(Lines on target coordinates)
____________________
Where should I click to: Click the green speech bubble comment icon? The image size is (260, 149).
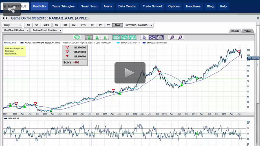(77, 37)
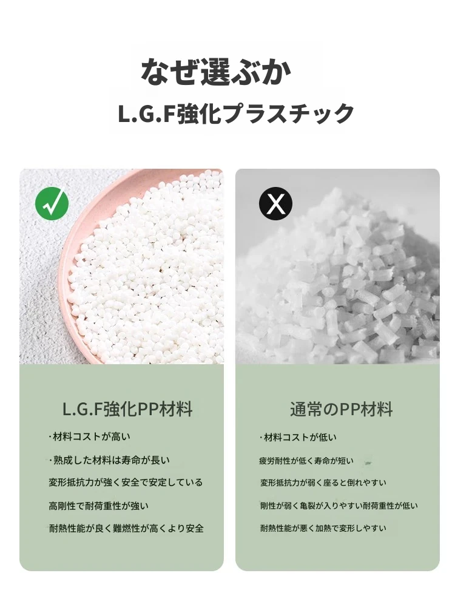The height and width of the screenshot is (607, 455).
Task: Select the gray cylindrical pellets photo
Action: [x=337, y=266]
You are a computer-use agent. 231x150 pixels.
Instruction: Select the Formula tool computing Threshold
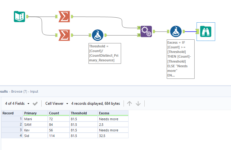pyautogui.click(x=97, y=35)
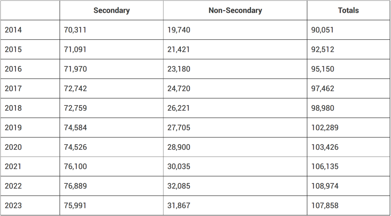This screenshot has height=216, width=391.
Task: Click the Totals column header
Action: coord(348,10)
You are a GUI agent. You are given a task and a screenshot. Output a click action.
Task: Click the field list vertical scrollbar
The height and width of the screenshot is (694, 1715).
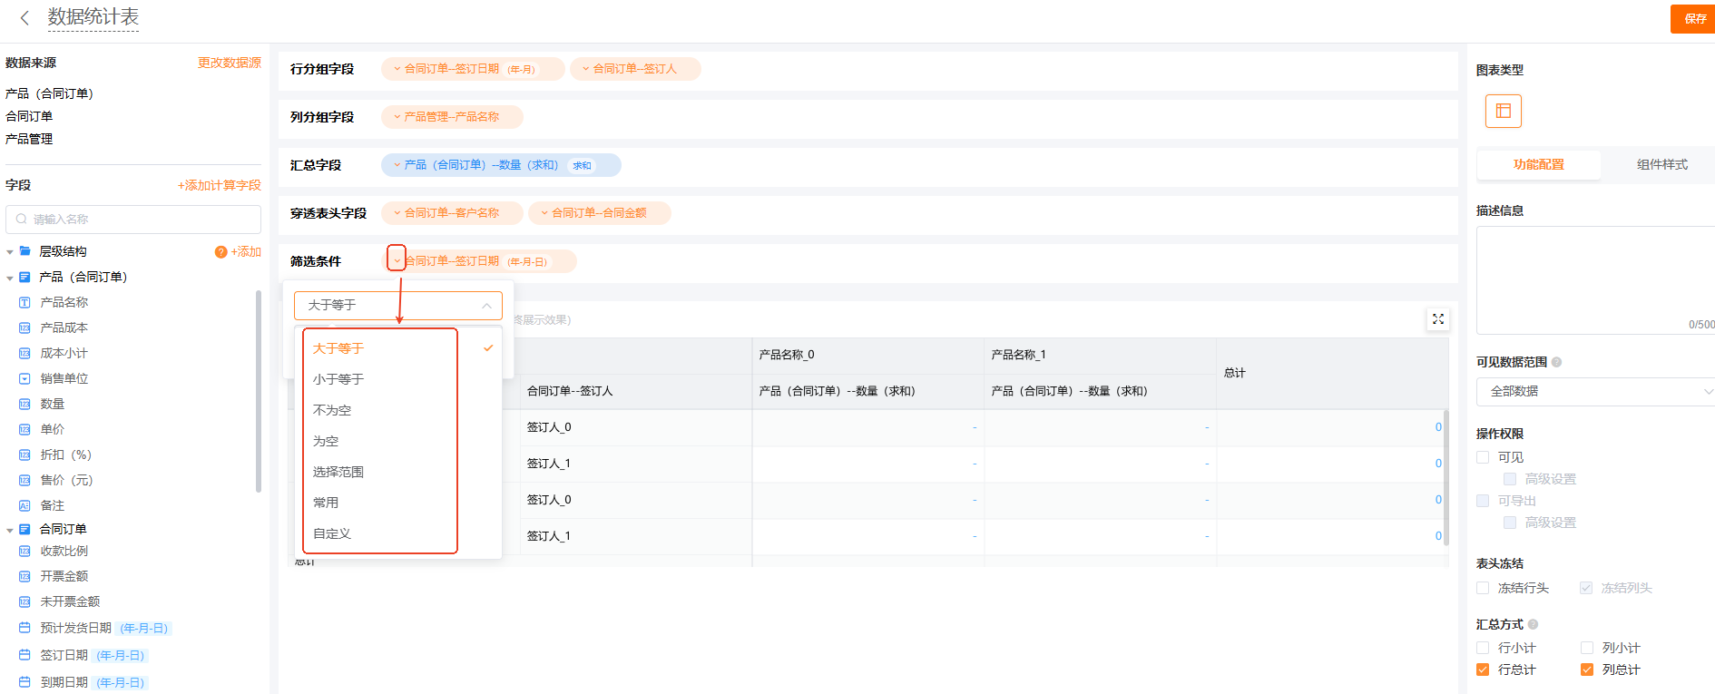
____________________
Write out the lines from the very first one through the line holding "Action: [x=337, y=266]", both included, copying each one exactly. Leave the pictures out.

Where should I click to: Click the green speech bubble comment icon? The image size is (260, 149).
(77, 37)
The height and width of the screenshot is (607, 455).
Task: Select the gray cylindrical pellets photo
Action: [x=337, y=266]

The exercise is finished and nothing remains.